Brief - What is needed is an exact copy of every entry.

(Collected data entries)
★ ★ ★
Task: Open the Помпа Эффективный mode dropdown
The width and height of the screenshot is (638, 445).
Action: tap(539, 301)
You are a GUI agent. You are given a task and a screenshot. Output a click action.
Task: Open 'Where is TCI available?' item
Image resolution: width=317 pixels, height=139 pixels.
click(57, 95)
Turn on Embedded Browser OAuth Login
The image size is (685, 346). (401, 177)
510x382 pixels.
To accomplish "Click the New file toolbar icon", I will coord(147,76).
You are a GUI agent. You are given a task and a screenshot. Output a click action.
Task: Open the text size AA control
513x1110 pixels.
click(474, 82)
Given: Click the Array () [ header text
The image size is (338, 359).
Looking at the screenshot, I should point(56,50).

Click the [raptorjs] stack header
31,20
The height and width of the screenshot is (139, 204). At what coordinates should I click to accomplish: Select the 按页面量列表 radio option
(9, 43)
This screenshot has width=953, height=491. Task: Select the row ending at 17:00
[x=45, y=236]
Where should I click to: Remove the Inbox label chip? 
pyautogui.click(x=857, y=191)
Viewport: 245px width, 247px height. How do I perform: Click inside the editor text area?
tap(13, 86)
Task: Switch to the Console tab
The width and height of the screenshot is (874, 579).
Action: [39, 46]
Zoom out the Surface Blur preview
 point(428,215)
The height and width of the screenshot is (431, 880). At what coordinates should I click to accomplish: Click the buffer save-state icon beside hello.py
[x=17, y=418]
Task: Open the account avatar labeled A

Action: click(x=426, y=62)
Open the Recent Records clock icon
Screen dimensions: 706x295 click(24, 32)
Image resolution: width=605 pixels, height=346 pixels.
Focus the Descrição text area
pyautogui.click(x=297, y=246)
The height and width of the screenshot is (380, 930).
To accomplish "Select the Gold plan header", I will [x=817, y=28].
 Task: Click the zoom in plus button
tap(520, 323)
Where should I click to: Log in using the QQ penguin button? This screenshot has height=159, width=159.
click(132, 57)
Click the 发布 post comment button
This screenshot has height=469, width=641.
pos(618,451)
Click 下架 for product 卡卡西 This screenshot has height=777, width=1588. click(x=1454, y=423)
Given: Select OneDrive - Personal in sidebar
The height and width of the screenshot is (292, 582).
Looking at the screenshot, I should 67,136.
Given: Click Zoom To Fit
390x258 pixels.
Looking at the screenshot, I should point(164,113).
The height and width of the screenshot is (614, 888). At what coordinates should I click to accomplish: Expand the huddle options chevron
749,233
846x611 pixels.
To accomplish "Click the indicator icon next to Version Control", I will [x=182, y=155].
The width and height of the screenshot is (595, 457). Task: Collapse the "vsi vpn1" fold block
★ ★ ★
Task result -
Task: Open the Помпа Эффективный mode dropdown
The width and height of the screenshot is (638, 445).
Action: tap(539, 301)
You are a GUI agent. You are given a task and a screenshot. Output a click action.
Task: Open 'Where is TCI available?' item
Image resolution: width=317 pixels, height=139 pixels.
click(57, 95)
Turn on Embedded Browser OAuth Login
The image size is (685, 346). (401, 177)
510x382 pixels.
To accomplish "Click the New file toolbar icon", I will coord(147,76).
You are a GUI agent. You are given a task and a screenshot. Output a click action.
Task: Open the text size AA control
513x1110 pixels.
click(474, 82)
Given: Click the Array () [ header text
The image size is (338, 359).
Looking at the screenshot, I should point(56,50).

Click the [raptorjs] stack header
31,20
The height and width of the screenshot is (139, 204). At what coordinates should I click to accomplish: Select the 按页面量列表 radio option
(9, 43)
This screenshot has width=953, height=491. Task: Select the row ending at 17:00
[x=45, y=236]
Where should I click to: Remove the Inbox label chip? 
pyautogui.click(x=857, y=191)
Viewport: 245px width, 247px height. How do I perform: Click inside the editor text area?
tap(13, 86)
Task: Switch to the Console tab
The width and height of the screenshot is (874, 579).
Action: [39, 46]
Zoom out the Surface Blur preview
 point(428,215)
The height and width of the screenshot is (431, 880). At what coordinates should I click to accomplish: Click the buffer save-state icon beside hello.py
[x=17, y=418]
Task: Open the account avatar labeled A

Action: click(x=426, y=62)
Open the Recent Records clock icon
Screen dimensions: 706x295 click(24, 32)
Image resolution: width=605 pixels, height=346 pixels.
Focus the Descrição text area
pyautogui.click(x=297, y=246)
The height and width of the screenshot is (380, 930).
To accomplish "Select the Gold plan header", I will [x=817, y=28].
 Task: Click the zoom in plus button
tap(520, 323)
Where should I click to: Log in using the QQ penguin button? This screenshot has height=159, width=159.
click(132, 57)
Click the 发布 post comment button
This screenshot has height=469, width=641.
pos(618,451)
Click 下架 for product 卡卡西 This screenshot has height=777, width=1588. click(x=1454, y=423)
Given: Select OneDrive - Personal in sidebar
The height and width of the screenshot is (292, 582).
Looking at the screenshot, I should 67,136.
Given: Click Zoom To Fit
390x258 pixels.
Looking at the screenshot, I should point(164,113).
The height and width of the screenshot is (614, 888). At what coordinates should I click to accomplish: Expand the huddle options chevron
749,233
846x611 pixels.
To accomplish "Click the indicator icon next to Version Control", I will [x=182, y=155].
The width and height of the screenshot is (595, 457). Task: Collapse the "vsi vpn1" fold block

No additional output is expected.